• DATA LISTING:
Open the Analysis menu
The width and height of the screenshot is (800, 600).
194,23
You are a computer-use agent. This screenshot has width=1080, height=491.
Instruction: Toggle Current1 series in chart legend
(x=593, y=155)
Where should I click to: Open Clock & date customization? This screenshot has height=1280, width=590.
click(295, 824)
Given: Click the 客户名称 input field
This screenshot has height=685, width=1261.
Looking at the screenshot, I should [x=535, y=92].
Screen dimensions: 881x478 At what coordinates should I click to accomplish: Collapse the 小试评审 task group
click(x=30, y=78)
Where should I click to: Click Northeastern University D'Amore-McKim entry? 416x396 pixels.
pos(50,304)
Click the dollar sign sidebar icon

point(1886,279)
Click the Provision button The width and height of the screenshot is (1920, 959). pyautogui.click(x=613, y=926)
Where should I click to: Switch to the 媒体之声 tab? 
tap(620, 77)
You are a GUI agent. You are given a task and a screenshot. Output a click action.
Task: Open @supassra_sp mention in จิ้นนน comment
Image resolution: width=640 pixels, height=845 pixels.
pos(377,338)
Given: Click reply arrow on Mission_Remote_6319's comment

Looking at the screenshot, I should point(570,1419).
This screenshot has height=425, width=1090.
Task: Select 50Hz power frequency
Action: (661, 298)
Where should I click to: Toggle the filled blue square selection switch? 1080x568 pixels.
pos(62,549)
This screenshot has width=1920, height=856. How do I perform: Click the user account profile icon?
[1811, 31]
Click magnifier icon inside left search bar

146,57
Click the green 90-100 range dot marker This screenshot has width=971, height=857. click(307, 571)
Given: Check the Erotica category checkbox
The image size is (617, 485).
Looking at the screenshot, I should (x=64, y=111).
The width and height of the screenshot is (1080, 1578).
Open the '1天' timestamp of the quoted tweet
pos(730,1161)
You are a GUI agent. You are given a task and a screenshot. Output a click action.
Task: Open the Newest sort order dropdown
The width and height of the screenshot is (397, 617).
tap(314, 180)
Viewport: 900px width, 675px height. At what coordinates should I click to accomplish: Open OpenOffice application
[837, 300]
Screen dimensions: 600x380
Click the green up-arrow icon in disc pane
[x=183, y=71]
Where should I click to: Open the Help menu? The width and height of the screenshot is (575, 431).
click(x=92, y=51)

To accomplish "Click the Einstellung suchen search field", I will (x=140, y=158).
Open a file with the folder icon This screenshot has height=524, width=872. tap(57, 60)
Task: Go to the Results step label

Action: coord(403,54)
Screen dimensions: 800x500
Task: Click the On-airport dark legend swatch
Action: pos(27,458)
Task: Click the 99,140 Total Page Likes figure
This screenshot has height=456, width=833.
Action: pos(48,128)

• YOUR OBJECTIVE: Would you reproduce, word for word, the lines from the one holding "Task: Go to the Results step label" through the final line of the entries, both included?

• RESPONSE AREA:
Task: Go to the Results step label

Action: coord(403,54)
Screen dimensions: 800x500
Task: Click the On-airport dark legend swatch
Action: pos(27,458)
Task: Click the 99,140 Total Page Likes figure
This screenshot has height=456, width=833.
Action: pos(48,128)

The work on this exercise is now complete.